What Is A Good Daily Schedule For A German Shepherd?
The German Shepherd’s daily routine will look different depending on their age. A german shepherd puppy shouldn’t do tiring exercises but once they are over 18 months old, they will need a variety of activities.
An adult German Shepherd will need a mixture of physical activity, mental stimulation, bonding activities, training, and time for rest and recovery.
Their daily physical activity should be a minimum of two hours per day while the rest of the time should be spent on other needs.
They tend to have the most energy in the morning and at night which would be the best time to play with them or do whatever activity you choose to use as exercise.
Are Walks Enough Exercise For A German Shepherd?
In short… no, taking your German Shepherd on walks is not enough exercise.
They have a lot of energy and require a variation of exercise methods. Taking them on walks is a good start and is a good way to exercise but it doesn’t need to stop there.

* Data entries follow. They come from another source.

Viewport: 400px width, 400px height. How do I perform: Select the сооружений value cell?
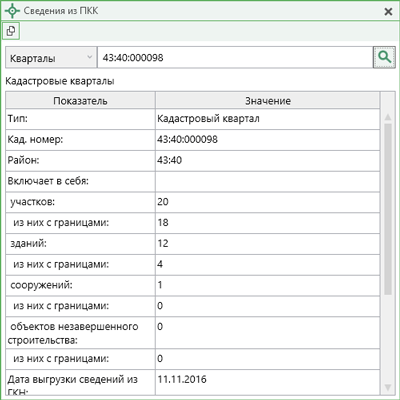pyautogui.click(x=268, y=285)
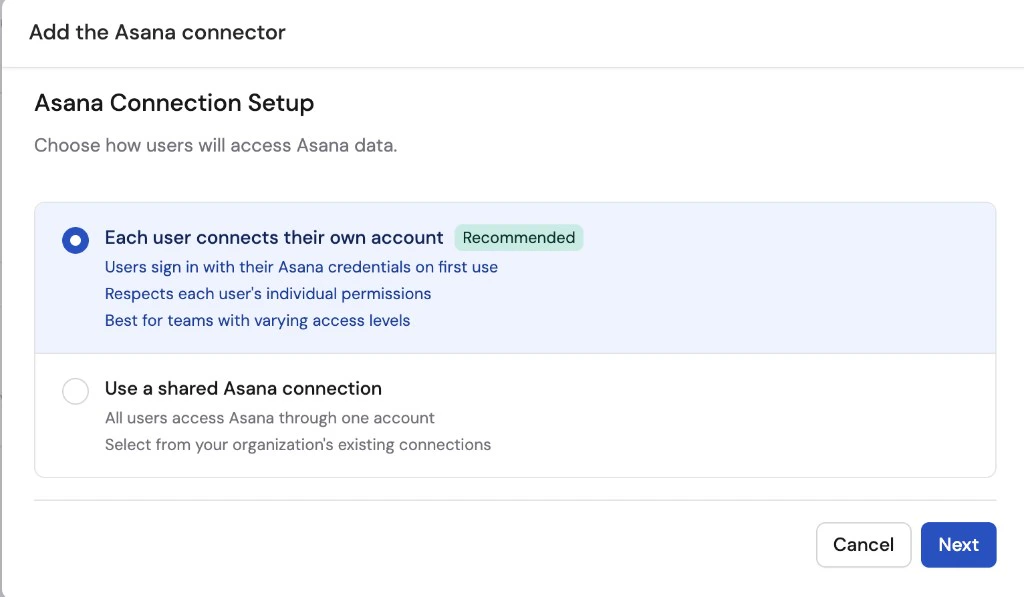The height and width of the screenshot is (597, 1024).
Task: Click 'Select from your organization's existing connections'
Action: tap(298, 444)
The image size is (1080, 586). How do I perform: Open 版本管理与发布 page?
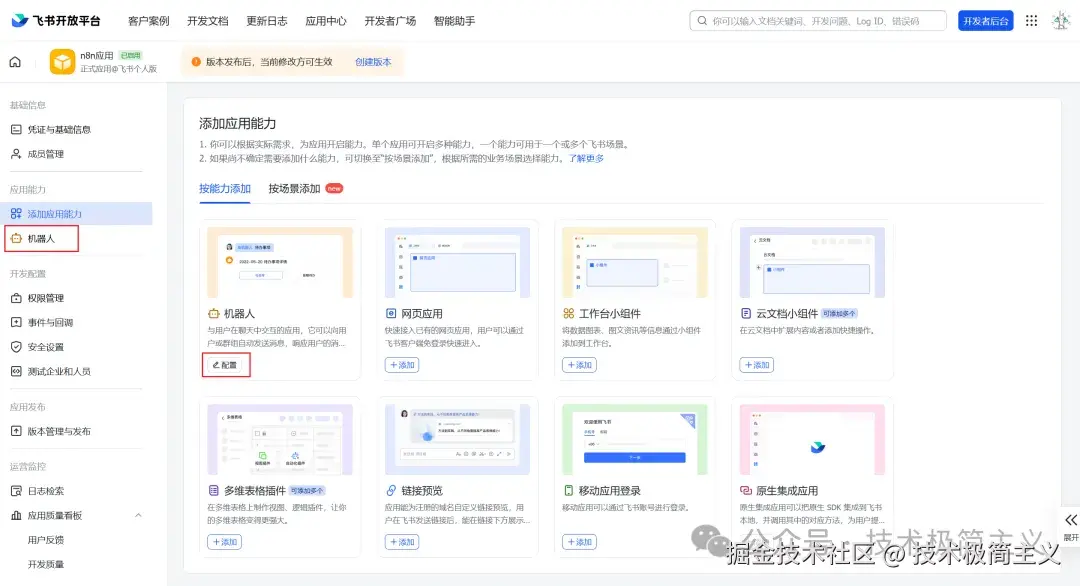(62, 433)
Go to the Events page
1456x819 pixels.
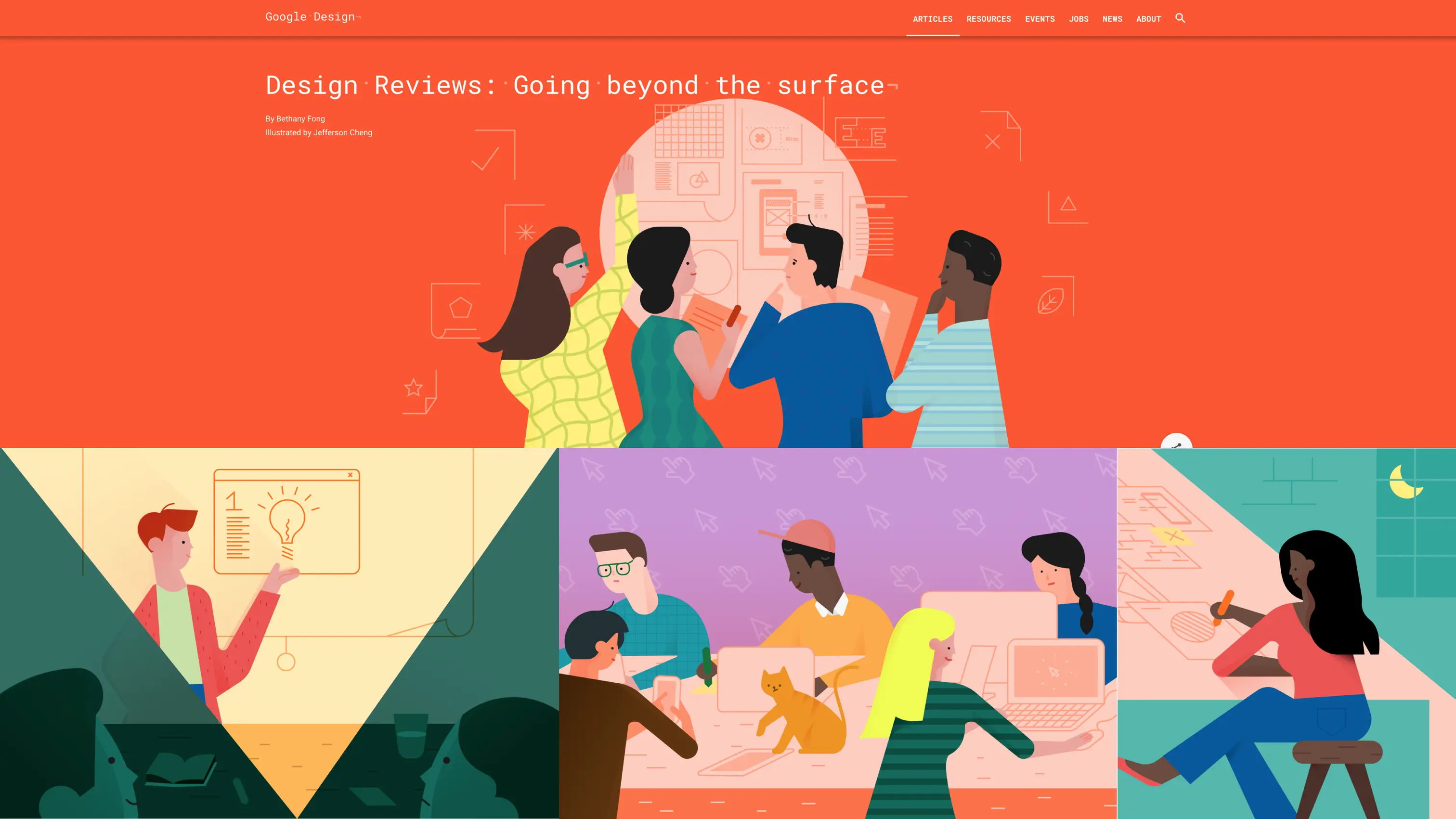pyautogui.click(x=1040, y=19)
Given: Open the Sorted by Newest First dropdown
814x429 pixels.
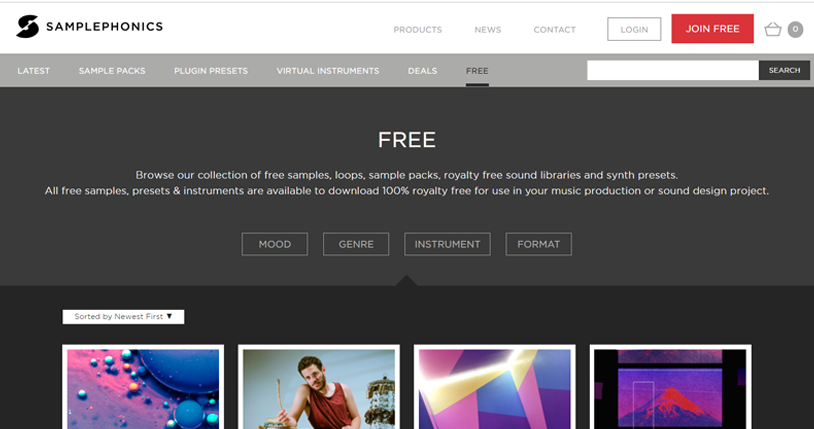Looking at the screenshot, I should [x=123, y=316].
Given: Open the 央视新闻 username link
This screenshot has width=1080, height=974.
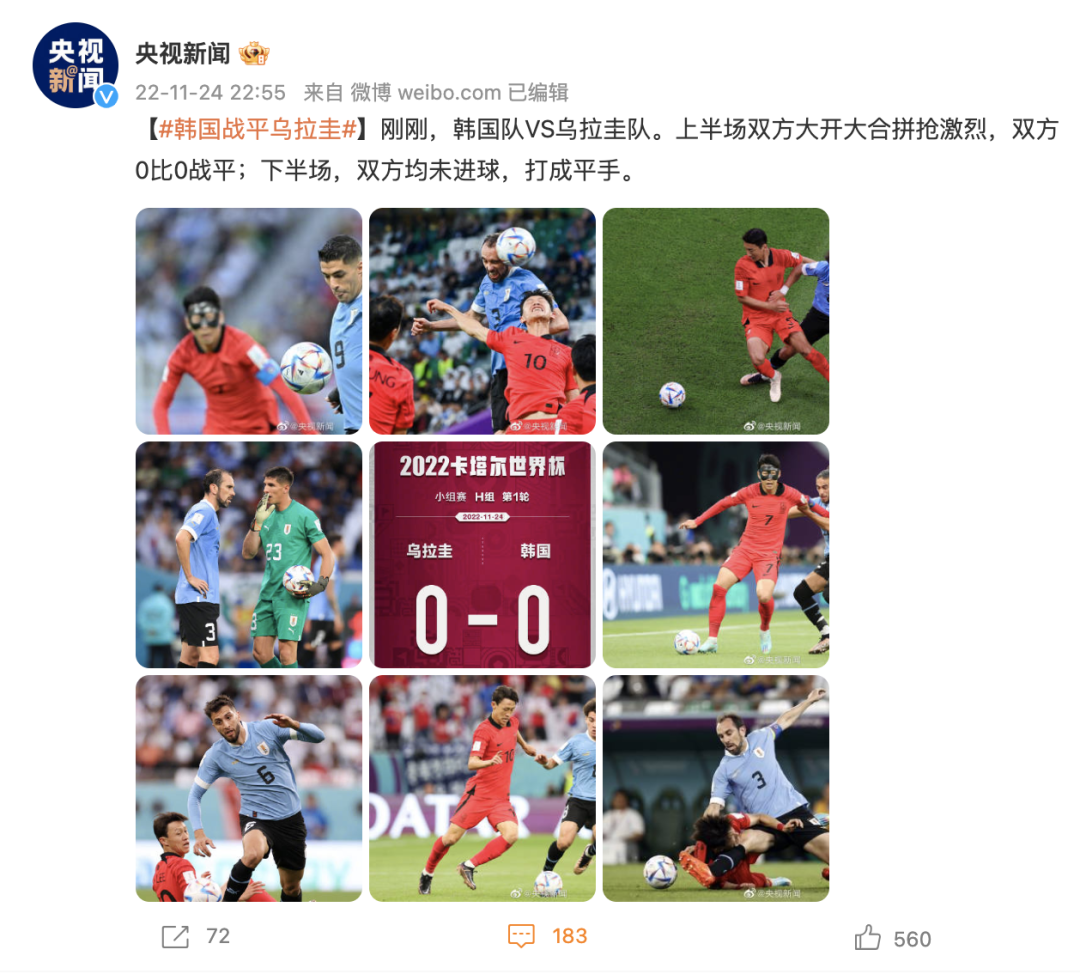Looking at the screenshot, I should (183, 54).
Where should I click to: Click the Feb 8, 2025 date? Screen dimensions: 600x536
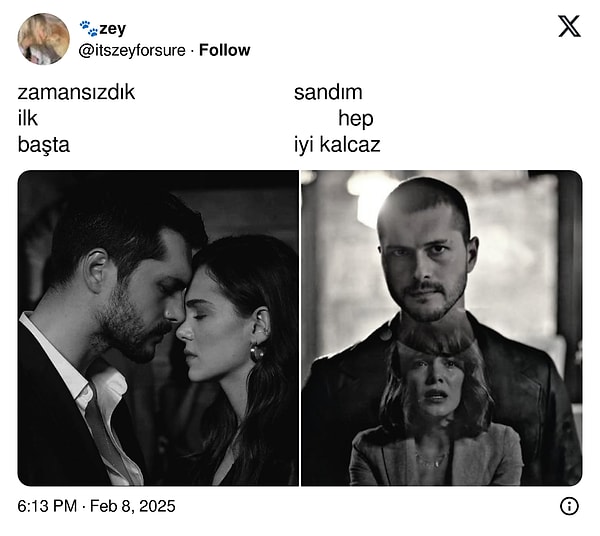click(x=133, y=506)
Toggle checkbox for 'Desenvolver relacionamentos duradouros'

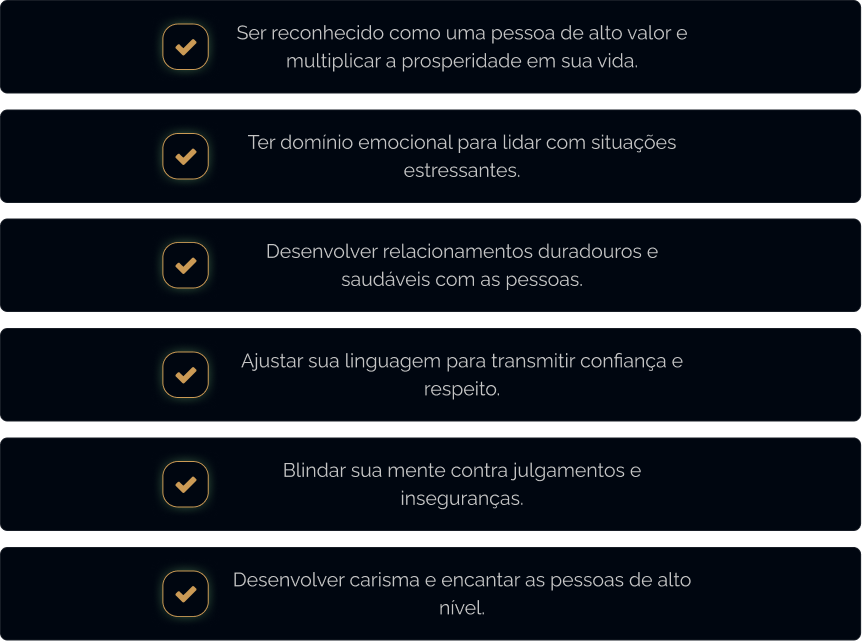[185, 265]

This breed is highly intelligent and loves exercises that include mental stimulation on top of the physical activity. German Shepherds may eventually get bored going on the same walk every day and can in turn, start to act out.
Overall, dogs need exercise just like humans to stay healthy. Every breed is different and so are their needs. Knowing what does and doesn’t work for your particular dog will help make it easier to provide the best quality of exercise for them.
Even though most German Shepherds do well with the routine we have described, your dog may have its own individual needs. There may be a trial-and-error phase that will ultimately help you nail down what your dog likes and doesn’t like.
Keep in mind that having plenty of exercise and not exercising too much is just as important and with time you will find the right balance.